File name, specified as a character vector or string scalar containing the name of an HDF5 file.

Depending on the location you are writing to, filename can take on one of these forms.

Location

Form

Current folder

To write to the current folder, specify the name of the file in filename.

Example: 'myFile.h5'

Other folders

To write to a folder different from the current folder, specify the full or relative path name in filename.

Example: 'C:\myFolder\myFile.h5'

Example: 'myFolder\myFile.h5'

Remote Location

To write to a remote location, filename must contain the full path of the file specified as a uniform resource locator (URL) of the form:

scheme_name://path_to_file/my_file.ext

Based on your remote location, scheme_name can be one of the values in this table.

Remote Location	`scheme_name`
Amazon S3™	`s3`
Windows Azure^® Blob Storage	`wasb`, `wasbs`

For more information, see Work with Remote Data.

Example: 's3://bucketname/path_to_file/myFile.h5'

If filename does not already exist, h5create creates it.
If you specify an existing HDF5 file name and a new dataset name, then h5create will add the new dataset to the existing HDF5 file.

`ds` — Dataset name
character vector | string scalar

Dataset name, specified as a character vector or string scalar containing the full path name of the dataset to be created. If you specify intermediate groups in the dataset name and they did not previously exist, then h5create creates them.

`sz` — Dataset size
row vector

Dataset size, specified as a row vector. To specify an unlimited dimension, specify the corresponding element of sz as Inf. In this case, you must also specify ChunkSize.

**Actions to take**
1) From the h5create documentation, please retype the part that opens with the words containing "Example: 's3://bucketname/path_to_file/myFile.h5'" and closes with "h5create creates them.".
2) According to the h5create documentation, what else must you specify when you set an element of sz to Inf?
3) List every example value for filename that the h5create documentation gives.

**Dataset excerpts**
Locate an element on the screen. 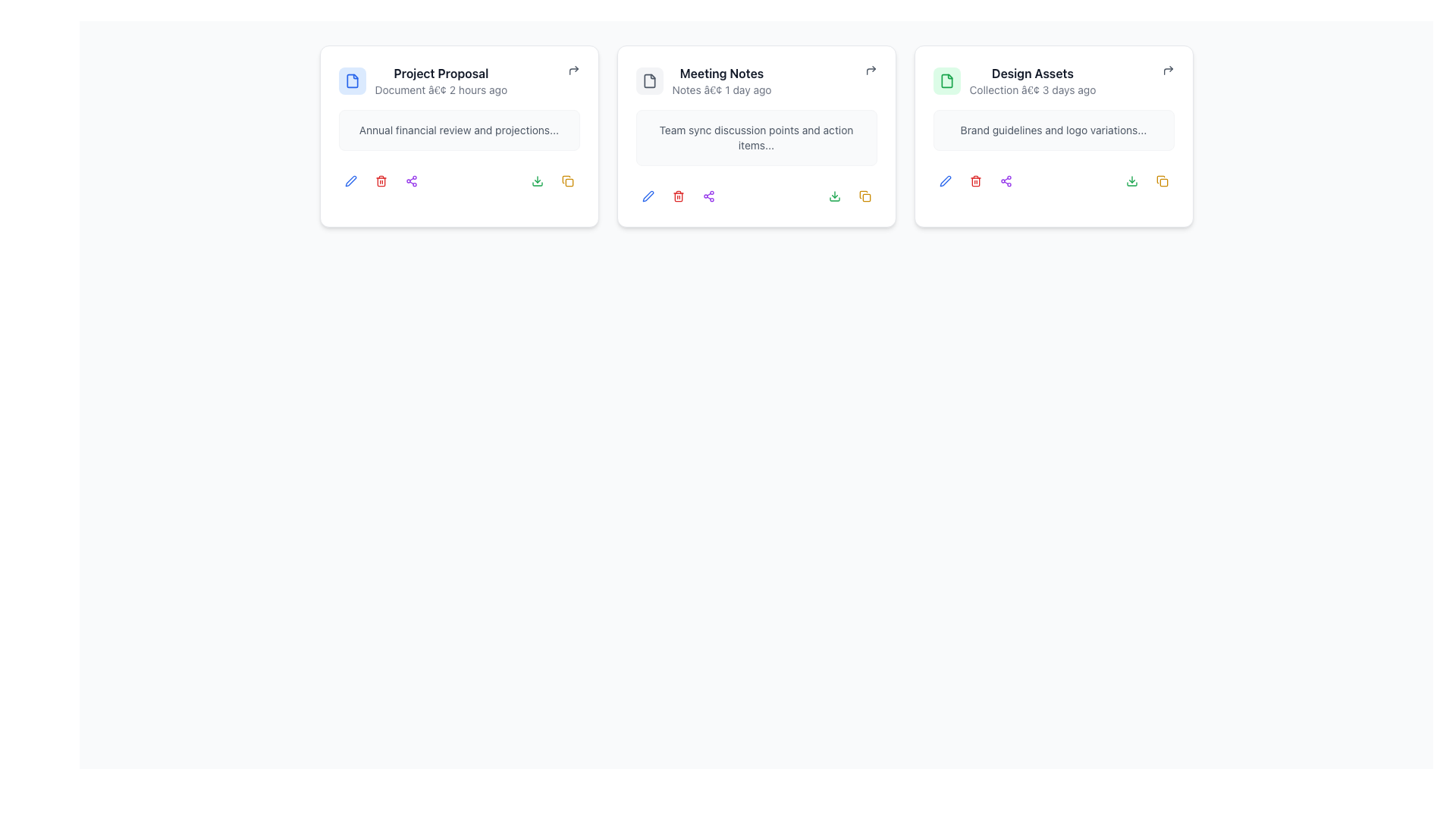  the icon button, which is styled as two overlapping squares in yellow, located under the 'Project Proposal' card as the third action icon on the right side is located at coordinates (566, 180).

--

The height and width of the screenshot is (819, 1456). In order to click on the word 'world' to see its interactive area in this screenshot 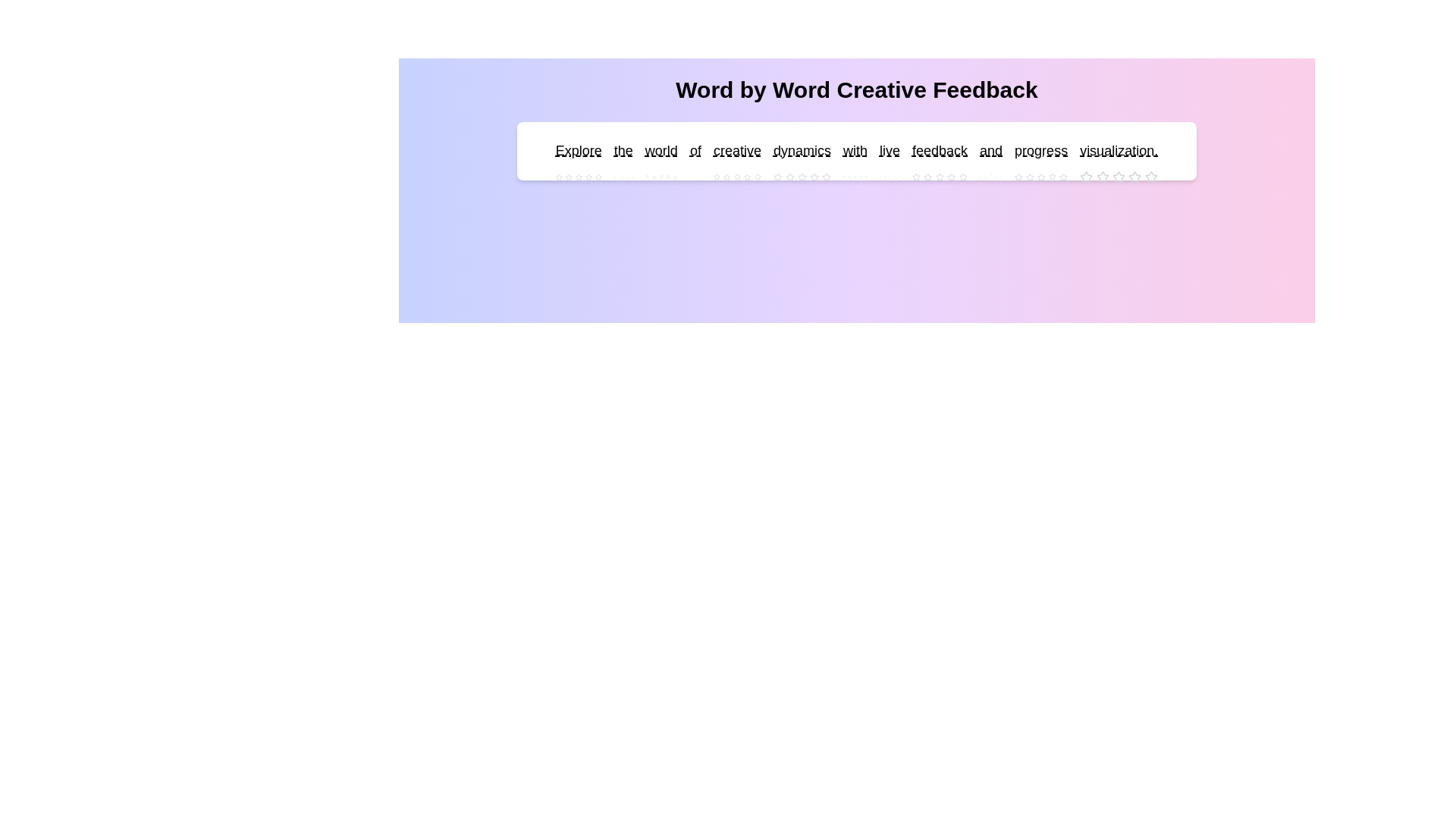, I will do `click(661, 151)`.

**Set of answers**
1)
Example: 's3://bucketname/path_to_file/myFile.h5'

If filename does not already exist, h5create creates it.
If you specify an existing HDF5 file name and a new dataset name, then h5create will add the new dataset to the existing HDF5 file.

`ds` — Dataset name
character vector | string scalar

Dataset name, specified as a character vector or string scalar containing the full path name of the dataset to be created. If you specify intermediate groups in the dataset name and they did not previously exist, then h5create creates them.

2) ChunkSize

3)
'myFile.h5'
'C:\myFolder\myFile.h5'
'myFolder\myFile.h5'
's3://bucketname/path_to_file/myFile.h5'